Looking at prospects for the new year, what do you see as the main drivers for growth and which sectors will drive deal flow?
I believe the key driver for growth this year will be access to strong liquidity, keeping in mind the demands for narrowing budget deficits and other types of expenses for the state. Therefore, strong liquidity in the banking system will provide the necessary potential for growth on the corporate bond market. On the other hand, we see some potential in sourcing capital from private deposit funds amid the current easing trend by the Central Bank and the expected drop in rates across the board. The flattening yield curve will hopefully encourage new types of investors to enter the market, particularly those who are less risk-averse and that, in turn, will give opportunities for second and third-tier issuers to tap the market.
Are we likely to see innovative instruments and borrowing structures emerge in this new market environment, particularly in light of the new OFZ bonds issued and promoted by the government?
It should give a promotional boost to such instruments, for sure. For us the motives behind this move are still not very clear, particularly the plan to privately place OFZ bonds to members of the public, which just as easily can be purchased on exchange.

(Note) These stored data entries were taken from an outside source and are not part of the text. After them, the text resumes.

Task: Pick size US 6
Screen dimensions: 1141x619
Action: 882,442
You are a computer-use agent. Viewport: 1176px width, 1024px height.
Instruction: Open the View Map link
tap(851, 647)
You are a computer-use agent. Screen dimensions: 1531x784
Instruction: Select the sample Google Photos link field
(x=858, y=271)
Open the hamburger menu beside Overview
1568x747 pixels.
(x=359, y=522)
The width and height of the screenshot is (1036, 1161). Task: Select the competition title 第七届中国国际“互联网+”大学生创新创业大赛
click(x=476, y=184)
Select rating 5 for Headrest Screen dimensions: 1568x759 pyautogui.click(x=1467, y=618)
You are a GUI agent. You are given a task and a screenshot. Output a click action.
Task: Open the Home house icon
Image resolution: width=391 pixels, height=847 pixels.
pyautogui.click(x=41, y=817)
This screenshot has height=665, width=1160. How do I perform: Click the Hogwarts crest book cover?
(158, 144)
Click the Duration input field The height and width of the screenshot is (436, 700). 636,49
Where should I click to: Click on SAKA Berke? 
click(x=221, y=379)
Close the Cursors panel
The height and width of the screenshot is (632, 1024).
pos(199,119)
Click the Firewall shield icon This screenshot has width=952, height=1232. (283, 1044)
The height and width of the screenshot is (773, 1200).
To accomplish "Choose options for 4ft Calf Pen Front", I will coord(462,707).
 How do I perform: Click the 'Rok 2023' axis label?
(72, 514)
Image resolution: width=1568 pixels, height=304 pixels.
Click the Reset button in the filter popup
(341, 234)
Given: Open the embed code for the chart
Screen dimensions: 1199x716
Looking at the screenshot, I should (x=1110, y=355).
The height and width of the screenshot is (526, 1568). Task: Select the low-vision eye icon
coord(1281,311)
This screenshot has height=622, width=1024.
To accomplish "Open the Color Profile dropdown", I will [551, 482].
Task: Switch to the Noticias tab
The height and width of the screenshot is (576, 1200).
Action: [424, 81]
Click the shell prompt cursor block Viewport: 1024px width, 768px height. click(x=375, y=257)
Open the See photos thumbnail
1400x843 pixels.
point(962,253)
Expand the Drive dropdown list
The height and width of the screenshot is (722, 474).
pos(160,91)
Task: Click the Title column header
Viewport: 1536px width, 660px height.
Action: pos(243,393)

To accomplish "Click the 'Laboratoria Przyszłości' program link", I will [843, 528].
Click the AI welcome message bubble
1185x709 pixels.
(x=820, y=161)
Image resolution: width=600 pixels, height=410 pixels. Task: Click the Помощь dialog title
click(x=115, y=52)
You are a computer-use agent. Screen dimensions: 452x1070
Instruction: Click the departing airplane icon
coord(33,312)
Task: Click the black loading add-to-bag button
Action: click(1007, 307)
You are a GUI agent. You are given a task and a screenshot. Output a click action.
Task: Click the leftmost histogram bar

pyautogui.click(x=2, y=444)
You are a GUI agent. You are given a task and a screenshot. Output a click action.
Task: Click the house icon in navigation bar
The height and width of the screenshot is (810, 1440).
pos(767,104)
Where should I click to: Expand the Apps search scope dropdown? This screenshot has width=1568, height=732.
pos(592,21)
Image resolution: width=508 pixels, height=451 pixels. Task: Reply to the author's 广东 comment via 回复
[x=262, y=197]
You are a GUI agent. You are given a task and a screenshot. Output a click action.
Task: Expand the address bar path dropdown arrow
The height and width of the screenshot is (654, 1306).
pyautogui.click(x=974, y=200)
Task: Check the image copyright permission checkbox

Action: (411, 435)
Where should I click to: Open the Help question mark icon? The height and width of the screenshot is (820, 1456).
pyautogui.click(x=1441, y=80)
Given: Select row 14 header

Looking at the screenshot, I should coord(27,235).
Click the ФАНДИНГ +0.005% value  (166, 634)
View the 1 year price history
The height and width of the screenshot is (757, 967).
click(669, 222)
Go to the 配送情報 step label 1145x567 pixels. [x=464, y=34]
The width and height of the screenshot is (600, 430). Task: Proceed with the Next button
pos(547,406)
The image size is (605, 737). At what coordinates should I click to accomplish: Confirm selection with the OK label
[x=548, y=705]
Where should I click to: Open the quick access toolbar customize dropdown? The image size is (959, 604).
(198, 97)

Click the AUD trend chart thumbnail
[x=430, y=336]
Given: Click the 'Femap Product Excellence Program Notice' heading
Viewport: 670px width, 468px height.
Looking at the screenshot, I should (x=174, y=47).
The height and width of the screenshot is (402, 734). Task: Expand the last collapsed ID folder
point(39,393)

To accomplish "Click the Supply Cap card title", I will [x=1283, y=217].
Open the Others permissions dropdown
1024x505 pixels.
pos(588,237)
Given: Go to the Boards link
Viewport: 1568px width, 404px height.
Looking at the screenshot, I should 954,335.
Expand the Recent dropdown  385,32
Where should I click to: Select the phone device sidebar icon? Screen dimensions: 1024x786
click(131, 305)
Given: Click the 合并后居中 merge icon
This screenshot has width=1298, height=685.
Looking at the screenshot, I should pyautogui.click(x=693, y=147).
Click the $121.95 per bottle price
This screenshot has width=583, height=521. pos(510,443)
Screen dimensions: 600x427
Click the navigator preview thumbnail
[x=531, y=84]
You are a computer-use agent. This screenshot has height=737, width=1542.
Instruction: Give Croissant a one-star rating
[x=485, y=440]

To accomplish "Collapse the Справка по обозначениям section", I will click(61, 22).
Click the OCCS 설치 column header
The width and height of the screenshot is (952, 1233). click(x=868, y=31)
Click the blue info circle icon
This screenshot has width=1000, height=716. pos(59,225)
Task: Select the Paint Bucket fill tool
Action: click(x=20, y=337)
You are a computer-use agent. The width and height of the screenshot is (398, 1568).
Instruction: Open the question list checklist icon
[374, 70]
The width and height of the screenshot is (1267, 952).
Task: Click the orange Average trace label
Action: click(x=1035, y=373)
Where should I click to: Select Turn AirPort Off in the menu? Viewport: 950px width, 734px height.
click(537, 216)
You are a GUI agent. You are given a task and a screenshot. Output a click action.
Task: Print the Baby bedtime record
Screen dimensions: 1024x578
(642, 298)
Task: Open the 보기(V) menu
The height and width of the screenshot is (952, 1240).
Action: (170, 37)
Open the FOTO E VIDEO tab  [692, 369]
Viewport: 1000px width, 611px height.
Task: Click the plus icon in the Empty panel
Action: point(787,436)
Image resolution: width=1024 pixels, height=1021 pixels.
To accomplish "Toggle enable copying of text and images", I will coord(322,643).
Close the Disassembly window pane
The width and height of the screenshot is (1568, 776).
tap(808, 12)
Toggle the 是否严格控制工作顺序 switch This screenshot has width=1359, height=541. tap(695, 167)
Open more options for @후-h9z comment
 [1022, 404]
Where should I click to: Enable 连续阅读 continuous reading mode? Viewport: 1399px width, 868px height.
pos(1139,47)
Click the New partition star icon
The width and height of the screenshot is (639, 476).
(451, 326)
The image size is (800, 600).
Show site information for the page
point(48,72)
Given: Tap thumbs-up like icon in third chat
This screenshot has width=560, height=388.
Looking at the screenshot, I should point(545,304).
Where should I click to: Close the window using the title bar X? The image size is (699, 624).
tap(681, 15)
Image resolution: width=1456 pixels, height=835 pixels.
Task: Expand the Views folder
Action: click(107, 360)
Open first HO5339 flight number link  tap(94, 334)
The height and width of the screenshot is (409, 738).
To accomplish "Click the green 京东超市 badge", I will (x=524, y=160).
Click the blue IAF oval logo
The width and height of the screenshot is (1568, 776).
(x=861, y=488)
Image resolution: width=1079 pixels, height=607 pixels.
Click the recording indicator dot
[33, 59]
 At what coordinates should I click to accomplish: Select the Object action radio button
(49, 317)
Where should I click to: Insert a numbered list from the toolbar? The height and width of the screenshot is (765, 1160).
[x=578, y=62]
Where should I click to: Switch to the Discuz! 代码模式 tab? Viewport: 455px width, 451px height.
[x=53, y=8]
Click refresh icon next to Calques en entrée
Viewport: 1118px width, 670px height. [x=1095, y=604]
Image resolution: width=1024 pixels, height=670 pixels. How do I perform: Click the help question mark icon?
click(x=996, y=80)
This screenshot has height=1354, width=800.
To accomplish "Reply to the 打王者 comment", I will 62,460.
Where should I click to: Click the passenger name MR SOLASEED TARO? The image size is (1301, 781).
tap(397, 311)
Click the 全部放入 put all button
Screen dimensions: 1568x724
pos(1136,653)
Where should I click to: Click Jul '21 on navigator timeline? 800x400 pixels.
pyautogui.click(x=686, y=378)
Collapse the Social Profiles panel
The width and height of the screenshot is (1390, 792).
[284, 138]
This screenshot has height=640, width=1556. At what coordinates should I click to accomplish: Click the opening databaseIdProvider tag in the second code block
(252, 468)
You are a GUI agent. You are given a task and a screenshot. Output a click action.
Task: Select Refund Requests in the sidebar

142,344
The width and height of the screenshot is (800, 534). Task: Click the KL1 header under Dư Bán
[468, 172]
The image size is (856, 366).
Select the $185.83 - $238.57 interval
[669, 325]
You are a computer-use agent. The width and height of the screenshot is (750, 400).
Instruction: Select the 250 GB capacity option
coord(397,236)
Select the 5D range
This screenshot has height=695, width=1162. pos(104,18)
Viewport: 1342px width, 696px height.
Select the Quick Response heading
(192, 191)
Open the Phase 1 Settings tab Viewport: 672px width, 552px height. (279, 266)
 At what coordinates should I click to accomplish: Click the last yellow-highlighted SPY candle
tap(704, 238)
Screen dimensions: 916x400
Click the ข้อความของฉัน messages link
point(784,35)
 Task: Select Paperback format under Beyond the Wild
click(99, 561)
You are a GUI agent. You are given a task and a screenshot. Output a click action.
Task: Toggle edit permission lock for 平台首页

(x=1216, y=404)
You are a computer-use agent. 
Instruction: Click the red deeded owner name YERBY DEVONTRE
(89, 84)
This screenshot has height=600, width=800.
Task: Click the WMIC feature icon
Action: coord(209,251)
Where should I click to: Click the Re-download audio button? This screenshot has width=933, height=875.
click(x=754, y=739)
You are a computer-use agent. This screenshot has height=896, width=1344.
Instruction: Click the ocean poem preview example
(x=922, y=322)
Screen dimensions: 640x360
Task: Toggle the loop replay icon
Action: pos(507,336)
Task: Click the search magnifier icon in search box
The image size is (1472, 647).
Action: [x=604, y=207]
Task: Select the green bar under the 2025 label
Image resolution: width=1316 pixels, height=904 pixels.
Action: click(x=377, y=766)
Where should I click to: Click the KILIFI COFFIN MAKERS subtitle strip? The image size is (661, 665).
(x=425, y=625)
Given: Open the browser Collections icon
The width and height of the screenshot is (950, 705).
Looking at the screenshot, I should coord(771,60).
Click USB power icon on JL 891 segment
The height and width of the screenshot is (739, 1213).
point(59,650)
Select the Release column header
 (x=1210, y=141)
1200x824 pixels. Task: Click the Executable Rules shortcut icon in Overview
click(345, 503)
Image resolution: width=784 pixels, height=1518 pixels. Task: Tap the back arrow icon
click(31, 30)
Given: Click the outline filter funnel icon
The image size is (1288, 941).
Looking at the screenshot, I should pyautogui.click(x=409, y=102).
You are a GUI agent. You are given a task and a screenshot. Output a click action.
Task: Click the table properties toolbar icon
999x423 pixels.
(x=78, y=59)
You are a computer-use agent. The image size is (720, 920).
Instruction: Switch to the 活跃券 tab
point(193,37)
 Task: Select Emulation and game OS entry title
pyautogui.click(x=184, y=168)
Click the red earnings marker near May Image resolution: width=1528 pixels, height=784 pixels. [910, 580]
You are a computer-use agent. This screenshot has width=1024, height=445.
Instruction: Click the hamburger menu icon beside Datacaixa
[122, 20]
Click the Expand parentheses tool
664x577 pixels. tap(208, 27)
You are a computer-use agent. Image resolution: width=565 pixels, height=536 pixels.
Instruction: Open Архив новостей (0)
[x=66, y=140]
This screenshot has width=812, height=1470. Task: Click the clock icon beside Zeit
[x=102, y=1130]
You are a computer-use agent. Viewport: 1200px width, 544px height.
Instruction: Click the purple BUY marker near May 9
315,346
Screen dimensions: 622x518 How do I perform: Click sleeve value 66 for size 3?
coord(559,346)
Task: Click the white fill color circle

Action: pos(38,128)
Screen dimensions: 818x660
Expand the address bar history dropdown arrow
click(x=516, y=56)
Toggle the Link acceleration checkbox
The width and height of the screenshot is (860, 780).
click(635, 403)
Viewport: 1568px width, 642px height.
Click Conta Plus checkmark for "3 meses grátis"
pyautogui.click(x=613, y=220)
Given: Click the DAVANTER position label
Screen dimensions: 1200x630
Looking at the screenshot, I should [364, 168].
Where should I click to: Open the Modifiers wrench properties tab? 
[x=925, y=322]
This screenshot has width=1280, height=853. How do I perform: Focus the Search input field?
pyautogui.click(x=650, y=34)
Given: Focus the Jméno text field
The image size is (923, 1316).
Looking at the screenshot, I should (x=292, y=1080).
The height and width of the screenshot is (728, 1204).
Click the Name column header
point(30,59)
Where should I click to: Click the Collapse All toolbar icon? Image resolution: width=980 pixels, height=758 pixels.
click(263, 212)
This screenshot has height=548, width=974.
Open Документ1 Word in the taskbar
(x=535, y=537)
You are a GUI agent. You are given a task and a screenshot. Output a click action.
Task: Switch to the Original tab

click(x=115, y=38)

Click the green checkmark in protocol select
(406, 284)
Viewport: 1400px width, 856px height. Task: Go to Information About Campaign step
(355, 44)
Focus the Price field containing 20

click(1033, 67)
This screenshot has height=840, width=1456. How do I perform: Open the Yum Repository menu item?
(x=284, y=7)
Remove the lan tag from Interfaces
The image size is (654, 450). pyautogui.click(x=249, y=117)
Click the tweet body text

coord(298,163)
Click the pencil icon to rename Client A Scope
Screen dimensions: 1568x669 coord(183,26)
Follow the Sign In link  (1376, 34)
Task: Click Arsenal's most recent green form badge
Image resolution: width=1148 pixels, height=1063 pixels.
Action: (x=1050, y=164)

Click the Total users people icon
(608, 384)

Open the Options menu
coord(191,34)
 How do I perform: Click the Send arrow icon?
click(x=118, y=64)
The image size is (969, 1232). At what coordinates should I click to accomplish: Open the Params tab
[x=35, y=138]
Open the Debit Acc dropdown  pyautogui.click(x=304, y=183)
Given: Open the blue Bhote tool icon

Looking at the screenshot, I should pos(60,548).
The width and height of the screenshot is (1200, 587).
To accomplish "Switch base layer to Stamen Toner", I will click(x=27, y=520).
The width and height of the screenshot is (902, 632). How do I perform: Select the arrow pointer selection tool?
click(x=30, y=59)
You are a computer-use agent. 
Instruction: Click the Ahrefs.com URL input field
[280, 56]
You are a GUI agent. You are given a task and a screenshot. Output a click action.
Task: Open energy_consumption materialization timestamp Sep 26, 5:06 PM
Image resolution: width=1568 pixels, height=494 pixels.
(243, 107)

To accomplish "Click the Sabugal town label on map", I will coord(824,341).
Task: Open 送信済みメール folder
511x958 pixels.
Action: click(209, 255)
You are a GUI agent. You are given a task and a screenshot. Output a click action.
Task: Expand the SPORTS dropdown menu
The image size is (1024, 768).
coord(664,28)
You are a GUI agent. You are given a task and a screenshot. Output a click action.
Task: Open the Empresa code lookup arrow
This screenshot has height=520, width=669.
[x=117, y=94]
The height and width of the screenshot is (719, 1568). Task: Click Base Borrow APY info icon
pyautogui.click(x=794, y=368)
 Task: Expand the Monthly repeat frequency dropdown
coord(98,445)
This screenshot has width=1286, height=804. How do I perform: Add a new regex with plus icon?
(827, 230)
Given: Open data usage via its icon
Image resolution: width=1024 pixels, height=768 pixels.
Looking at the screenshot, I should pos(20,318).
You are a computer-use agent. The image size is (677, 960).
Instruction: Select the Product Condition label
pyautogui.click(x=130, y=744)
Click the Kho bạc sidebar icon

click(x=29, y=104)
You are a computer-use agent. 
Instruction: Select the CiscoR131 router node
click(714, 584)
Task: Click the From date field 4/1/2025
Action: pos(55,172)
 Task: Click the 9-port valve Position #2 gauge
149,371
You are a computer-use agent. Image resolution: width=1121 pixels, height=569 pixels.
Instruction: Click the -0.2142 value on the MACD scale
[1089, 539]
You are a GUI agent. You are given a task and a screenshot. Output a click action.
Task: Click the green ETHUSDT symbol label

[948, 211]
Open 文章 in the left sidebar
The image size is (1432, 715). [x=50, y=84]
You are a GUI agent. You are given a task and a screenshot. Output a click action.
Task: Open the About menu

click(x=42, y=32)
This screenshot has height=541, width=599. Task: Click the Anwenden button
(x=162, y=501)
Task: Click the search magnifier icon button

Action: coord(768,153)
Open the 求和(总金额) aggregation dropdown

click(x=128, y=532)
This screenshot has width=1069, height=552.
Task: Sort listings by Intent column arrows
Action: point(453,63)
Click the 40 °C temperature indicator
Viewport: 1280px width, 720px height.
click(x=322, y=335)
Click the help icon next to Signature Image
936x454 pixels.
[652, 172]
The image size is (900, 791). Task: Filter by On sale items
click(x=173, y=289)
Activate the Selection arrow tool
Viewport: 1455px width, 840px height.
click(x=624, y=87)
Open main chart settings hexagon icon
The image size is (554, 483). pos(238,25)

But the fact that the instrument is promoted by the Ministry of Finance and the CBR indicates that the authorities will provide the necessary regulatory framework, for instance, removing the bond-bearer tax for some of the tenors, and work to educate potential investors, as part of the government initiative. From that perspective, we anticipate that this instrument will prove to be quite attractive and draw new players into the market.
Will the apparent rekindling of interest in Russian debt products from foreign investors and the return of international banks being seen more recently aid the development of more sophisticated financing structures in Russia?
I wouldn’t overestimate this trend for now – foreign investors’ focus lies mainly in state-corporate notes and Euroclearables – and the strengthening demand on the Eurobond will inevitably put downward pressure on rates in the domestic markets. But new instruments, such as securities on project bonds and securitization of other types of assets will offer more opportunities to develop the secondary market in the country, and that could be very interesting because it would allow for an expansion of risk profiles and tenors, and enable the creation of instruments to support complex long-term projects. That would have a positive impact on the development of Russia’s economy.
I would also pay attention to so called “zones of priority development”, i.e. strategically important regions in Siberia and the far eastern parts of the country that merit preferential treatment in the form of tax breaks and looser regulations to boost development. Earmarked by the government, they offer great and relatively risk-free opportunities for foreign investors willing to get involved in major infrastructure, mining and development projects that also help to boost growth in some of the most underdeveloped territories in Russia.
What are going to be the biggest themes in the corporate debt market this year, and where do you expect to see the main risk?
The most prominent risks remain the same and largely unchanged – they include the upcoming Russian 2018 elections, global financial health concerns, Russia’s macroeconomic situation, and so on. There are no “Black Swans” appearing on the horizon – but then again, the very term indicates that they appear without warning.